Crowdfunding got its name from the process of crowds of people investing relatively small amounts of money online to fund new ventures and individuals—bypassing traditional investors and lenders. The growth of crowdfunding continues at a rapid pace, and the practice is expanding to new markets and to new places around the globe each day.

“Berkeley Master of Engineering students have already crowdfunded a startup in the 3D printing space.  Capstone projects have included writing and characterizing classifiers for risk analysis, sponsored by Prosper, a peer-to-peer lending firm in San Francisco,” says Fleming.

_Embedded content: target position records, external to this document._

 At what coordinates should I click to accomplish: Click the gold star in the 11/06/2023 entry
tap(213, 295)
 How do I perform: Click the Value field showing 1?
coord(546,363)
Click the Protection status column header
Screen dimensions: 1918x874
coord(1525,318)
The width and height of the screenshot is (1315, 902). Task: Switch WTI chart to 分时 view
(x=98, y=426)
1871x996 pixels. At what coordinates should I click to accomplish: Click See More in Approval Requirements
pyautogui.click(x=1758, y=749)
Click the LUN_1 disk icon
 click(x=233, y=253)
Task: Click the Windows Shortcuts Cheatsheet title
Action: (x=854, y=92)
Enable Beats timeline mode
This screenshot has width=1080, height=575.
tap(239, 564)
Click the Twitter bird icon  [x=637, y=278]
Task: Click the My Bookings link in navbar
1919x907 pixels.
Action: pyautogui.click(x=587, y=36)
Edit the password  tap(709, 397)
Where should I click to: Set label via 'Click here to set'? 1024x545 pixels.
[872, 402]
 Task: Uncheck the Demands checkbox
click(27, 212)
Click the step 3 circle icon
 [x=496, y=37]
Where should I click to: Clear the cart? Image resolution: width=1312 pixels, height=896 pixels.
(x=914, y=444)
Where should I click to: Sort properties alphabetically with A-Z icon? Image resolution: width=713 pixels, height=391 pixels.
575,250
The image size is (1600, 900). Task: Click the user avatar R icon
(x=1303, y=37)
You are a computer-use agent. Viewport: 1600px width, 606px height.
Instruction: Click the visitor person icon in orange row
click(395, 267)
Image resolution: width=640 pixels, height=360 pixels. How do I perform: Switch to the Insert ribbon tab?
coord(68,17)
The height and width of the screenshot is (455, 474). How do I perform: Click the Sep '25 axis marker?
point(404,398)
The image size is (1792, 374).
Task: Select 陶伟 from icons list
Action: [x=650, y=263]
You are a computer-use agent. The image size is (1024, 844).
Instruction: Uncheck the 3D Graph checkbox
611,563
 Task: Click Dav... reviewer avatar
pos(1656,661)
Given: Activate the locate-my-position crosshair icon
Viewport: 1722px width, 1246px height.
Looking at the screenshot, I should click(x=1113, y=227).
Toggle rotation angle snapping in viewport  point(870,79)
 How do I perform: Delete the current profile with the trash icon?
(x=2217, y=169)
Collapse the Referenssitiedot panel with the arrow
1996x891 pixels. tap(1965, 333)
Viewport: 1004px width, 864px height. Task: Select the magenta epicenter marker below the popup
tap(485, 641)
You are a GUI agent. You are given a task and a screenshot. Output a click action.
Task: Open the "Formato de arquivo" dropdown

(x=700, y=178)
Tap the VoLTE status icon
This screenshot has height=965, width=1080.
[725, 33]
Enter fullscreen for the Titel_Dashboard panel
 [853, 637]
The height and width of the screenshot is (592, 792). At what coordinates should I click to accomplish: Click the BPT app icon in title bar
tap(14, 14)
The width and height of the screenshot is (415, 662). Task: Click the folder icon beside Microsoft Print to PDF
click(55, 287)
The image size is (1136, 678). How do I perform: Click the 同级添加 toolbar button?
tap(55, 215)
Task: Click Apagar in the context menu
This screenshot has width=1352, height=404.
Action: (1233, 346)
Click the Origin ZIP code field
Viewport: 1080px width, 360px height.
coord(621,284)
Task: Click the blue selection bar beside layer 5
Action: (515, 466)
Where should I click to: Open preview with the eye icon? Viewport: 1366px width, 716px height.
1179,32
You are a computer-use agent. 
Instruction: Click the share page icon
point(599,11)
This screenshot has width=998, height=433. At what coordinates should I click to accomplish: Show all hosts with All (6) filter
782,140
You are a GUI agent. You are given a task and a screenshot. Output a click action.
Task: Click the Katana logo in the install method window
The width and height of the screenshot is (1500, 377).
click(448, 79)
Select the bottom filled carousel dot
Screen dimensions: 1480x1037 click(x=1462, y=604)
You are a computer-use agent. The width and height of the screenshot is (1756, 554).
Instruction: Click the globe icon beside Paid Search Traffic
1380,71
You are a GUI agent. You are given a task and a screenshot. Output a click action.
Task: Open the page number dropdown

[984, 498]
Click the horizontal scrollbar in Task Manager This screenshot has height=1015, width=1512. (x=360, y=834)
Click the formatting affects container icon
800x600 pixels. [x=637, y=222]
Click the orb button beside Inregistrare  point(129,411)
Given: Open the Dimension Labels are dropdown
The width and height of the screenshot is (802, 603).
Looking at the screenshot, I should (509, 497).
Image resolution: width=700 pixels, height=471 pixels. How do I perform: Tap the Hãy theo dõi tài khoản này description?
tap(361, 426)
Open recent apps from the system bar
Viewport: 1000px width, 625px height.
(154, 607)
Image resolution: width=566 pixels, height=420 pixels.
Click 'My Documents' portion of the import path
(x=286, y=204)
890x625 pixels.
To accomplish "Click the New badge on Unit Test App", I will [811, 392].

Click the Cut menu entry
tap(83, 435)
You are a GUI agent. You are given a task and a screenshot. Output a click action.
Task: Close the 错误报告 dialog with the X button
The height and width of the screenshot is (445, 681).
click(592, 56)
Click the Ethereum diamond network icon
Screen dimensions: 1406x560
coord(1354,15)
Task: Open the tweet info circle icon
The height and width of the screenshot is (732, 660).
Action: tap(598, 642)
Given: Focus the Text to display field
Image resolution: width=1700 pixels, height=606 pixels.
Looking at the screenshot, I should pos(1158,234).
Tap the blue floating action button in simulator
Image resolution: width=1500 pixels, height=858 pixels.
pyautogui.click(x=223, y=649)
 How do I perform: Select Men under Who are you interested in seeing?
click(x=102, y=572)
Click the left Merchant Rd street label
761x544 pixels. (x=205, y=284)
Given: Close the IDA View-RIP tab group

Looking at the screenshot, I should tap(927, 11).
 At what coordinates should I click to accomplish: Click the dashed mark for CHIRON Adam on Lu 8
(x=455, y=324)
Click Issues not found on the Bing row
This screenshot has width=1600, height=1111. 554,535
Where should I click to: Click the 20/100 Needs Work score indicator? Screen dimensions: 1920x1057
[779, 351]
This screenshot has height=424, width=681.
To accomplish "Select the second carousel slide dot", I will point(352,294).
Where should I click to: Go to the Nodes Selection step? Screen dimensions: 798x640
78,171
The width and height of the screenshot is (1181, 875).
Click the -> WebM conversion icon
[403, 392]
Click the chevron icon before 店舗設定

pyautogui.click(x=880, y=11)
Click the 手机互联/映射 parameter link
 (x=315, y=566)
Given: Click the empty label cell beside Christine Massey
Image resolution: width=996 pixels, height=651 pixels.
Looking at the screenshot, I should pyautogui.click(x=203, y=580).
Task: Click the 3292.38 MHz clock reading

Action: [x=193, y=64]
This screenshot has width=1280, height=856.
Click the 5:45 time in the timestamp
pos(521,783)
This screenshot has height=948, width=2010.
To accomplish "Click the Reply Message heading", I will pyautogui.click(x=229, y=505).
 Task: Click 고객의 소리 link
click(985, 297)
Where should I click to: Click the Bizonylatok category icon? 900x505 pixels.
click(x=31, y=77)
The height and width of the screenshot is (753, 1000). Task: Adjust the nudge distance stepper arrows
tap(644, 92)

CrowdBerkeley enhances an already active study of crowdfunding on campus. Berkeley-Haas has held more than a dozen campus teach-ins where Berkeley academics and students network and collaborate with alumni and industry partners working in crowdfunding. The business school is also redefining finance education by including crowdfunding models, both current and evolving, in the MBA curriculum.

“We care about training our students so they will be best positioned to understand the future of finance from the standpoint of policy, regulation, and tech,” says Morse who teaches the “New Venture Finance” MBA course.

In the course, students learn how to raise equity without traditional investors, create credit and loan models without brick-and-mortar lenders, and understand the implications of new currencies such as Bitcoin, an open source payment network that utilizes technology to conduct peer-to-peer transactions instead of banks to do business.  Berkeley-Haas students have launched several crowdfunding companies, including Indiegogo and WeFinance.

The third annual CrowdBerkeley academic symposium is currently accepting paper submissions on crowdfunding research and will gather academics, practitioners, and policy makers to discuss crowdfunding and crowdfund investing on Sept. 18 to 19, 2015, at UC Berkeley.

The Ewing Marion Kauffman Foundation is the primary sponsor of CrowdBerkeley.

(CrowdBerkeley is not affiliated with Berkeley Crowdfunding, the campus’ crowdfunding platform for Berkeley students, faculty, and staff to launch their own crowdfunding campaigns.)